Desafios no combate ao abuso sexual infantil no Brasil

Enviada em 28/12/2020

De acordo com o Estatuto da Criança e do Adolescente, é assegurado o direito à vida e à segurança aos jovens brasileiros. No entanto, essa garantia tem sido ameaçada pelo abuso sexual infantil, seja pela ineficiência da segurança pública, seja pela falta de acompanhamento familiar. Nesse sentido, cabe a análise de como esses fatores corroboram para a persistência dessa brutalidade na sociedade moderna.

Em primeiro lugar, a ineficiência da segurança pública é a principal causa para a eclosão desse fator. A esse respeito, o filósofo Zygmunt Bauman, na teoria Instituição Zumbi, declara que algumas entidades perderam a sua função social, mas mantiveram a sua forma. Assim, o governo se mantém inerte perante a inexistência de serviço de proteção eficaz para as crianças e aos adolescentes. Isso demonstra a necessidade de uma política pública eficiente para o melhoramento da segurança infantil no país.

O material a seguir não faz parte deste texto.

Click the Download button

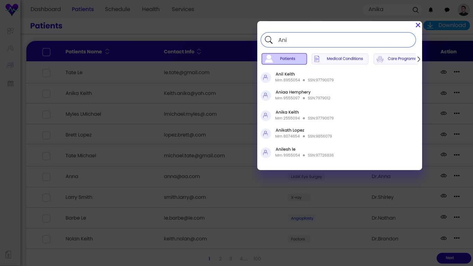click(x=447, y=25)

Além disso, a falta de acompanhamento familiar é um fator importante a ser discutido. Em Quincas Borba, o autor Machado de Assis, por meio da teoria Humanitas, declara a apatia como característica preponderante nas relações humanas. Dado que a carência de empatia ou diálogos dificultam o convívio humano e a cessação das atrocidades acometidas contra as crianças. Portanto, é necessário o convívio em família para solucionar os problemas apresentados.

Em síntese, é urgente que essa situação deixe de existir na contemporaneidade brasileira. Para tanto, o Ministério da Justiça deve, por meio de verbas governamnetais, investir em segurança pública a fim de proteger os adolescentes de abusos sexuais, como também precisa, mediante dos meios de comunicação, incentivar o convívio humano com a finalidade de melhorar a harmonia e empatia entre os membros da família. Dessa forma, haverá o respeito ao Estatuto da Criança e do Adolescente.